共演には鈴⽊慶⼀さん、平井亜⾨さん、宇乃うめのさん、坂⽥聡さんら多彩なキャストが集結している。
ヒロインのコトは久し振りに祖⺟の家だった空き家を訪れたが、何だか様⼦がおかしい。
家の庭には⾒知らぬダンボールハウスが建っていて、妙な⽼⼈が住み着いていた。
その老人タケは街の⾳を録っては⼟に埋める〝⾳の墓〟を作っていて、その奇妙な⾏動に興味を持ったコトはタケの⼿伝いを始める。
そこへ、家の⽴ち退きを要請しに訪問者である山田がやって来て、奇妙な共同⽣活が幕を開ける。
準主役である鈴⽊慶⼀さんの所属するムーンライダーズで「夢が見れる機械が欲しい」という楽曲がある。
その曲の中に「テープレコーダー 自分の声いれて 土の中へ 埋める」という歌詞がある。
正に本作そのもののような曲だが、映画はこの曲にインスパイアされて制作された訳ではなく、偶然の一致だったとのこと。
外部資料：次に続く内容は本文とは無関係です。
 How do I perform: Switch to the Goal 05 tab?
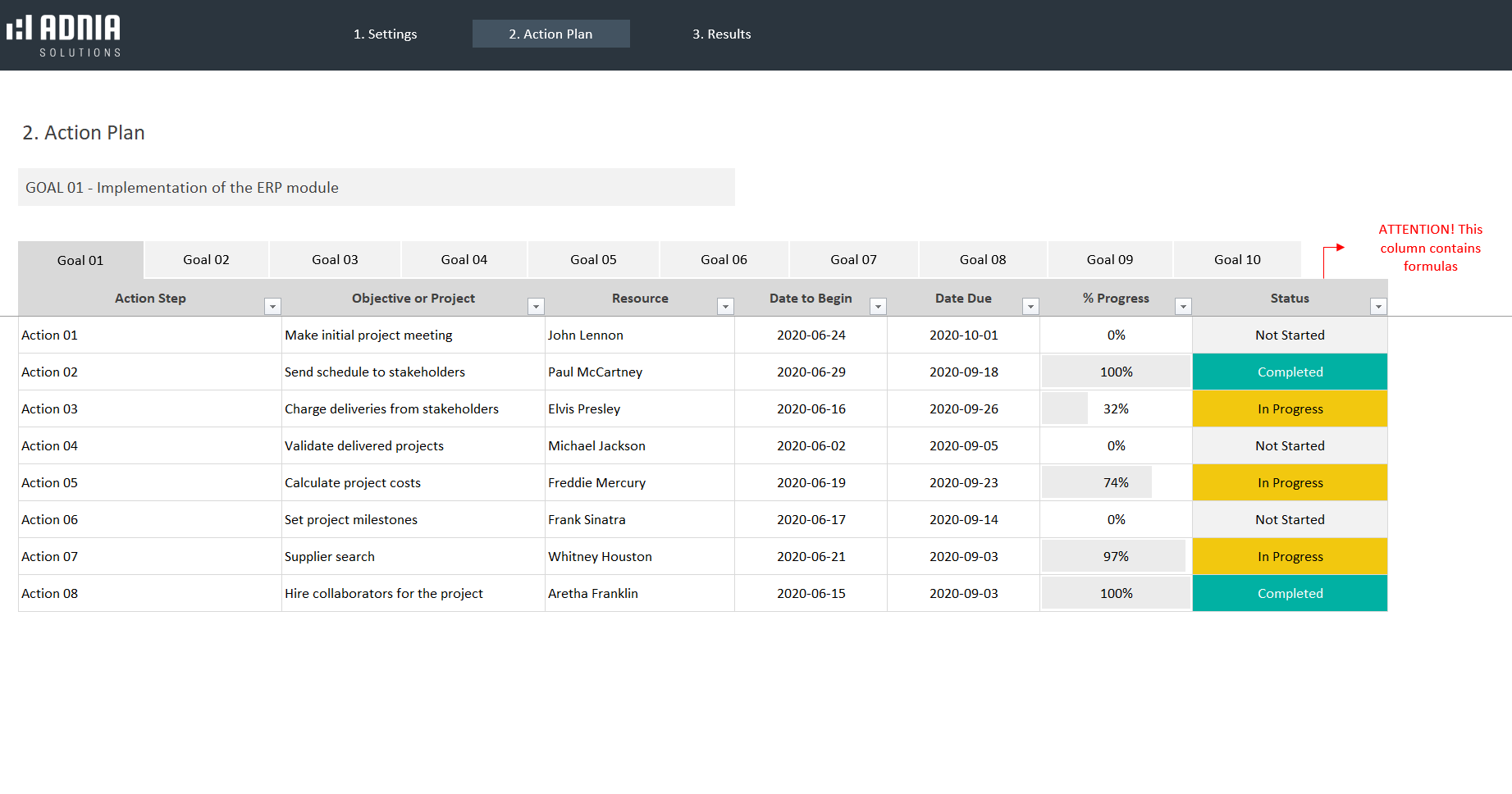(x=593, y=260)
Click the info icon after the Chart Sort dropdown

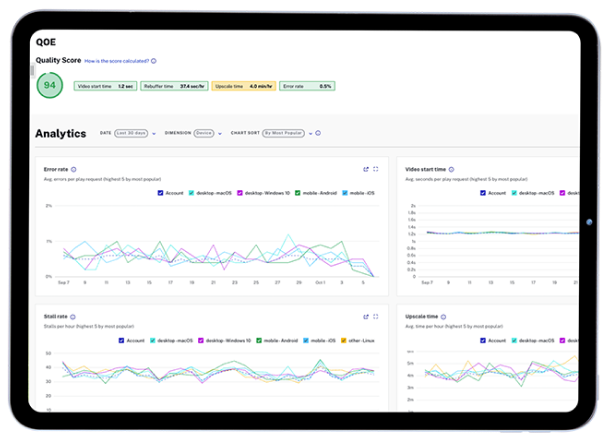pos(318,133)

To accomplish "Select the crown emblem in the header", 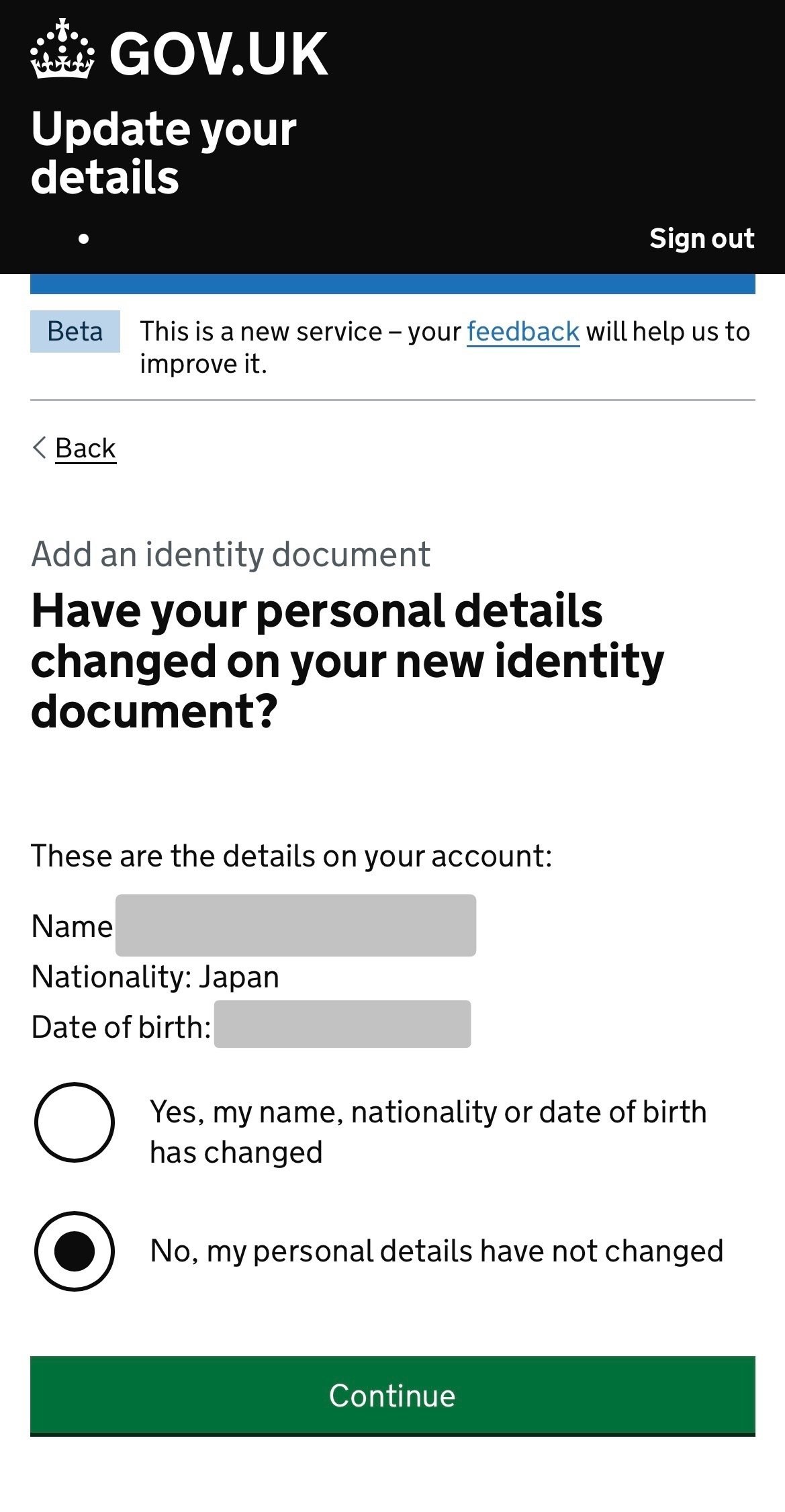I will click(62, 52).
都会に住んでいると、沢山の音に囲まれていることを忘れてしまう。
その殆どがノイズだが、本作を観ているとノイズの中にも人によっては掛け替えのない「音」が存在するような気がする。
何故タケは、街の⾳を録っては⼟に埋めているのか?
その謎は終盤に向かうにつれ明かされるが、その過程においてコトを中心に、タケ、山田、更に山田の先輩である浩子も加わり、この不器用なりに生きる登場人物たちの交流が温かく描かれていく。
果たしてタケが目標とする全ての「音」が集まるのか?
本作は、限界集落という問題を提起をしながら、この社会で生きること、死ぬことについて我々に問い掛けているような気がする。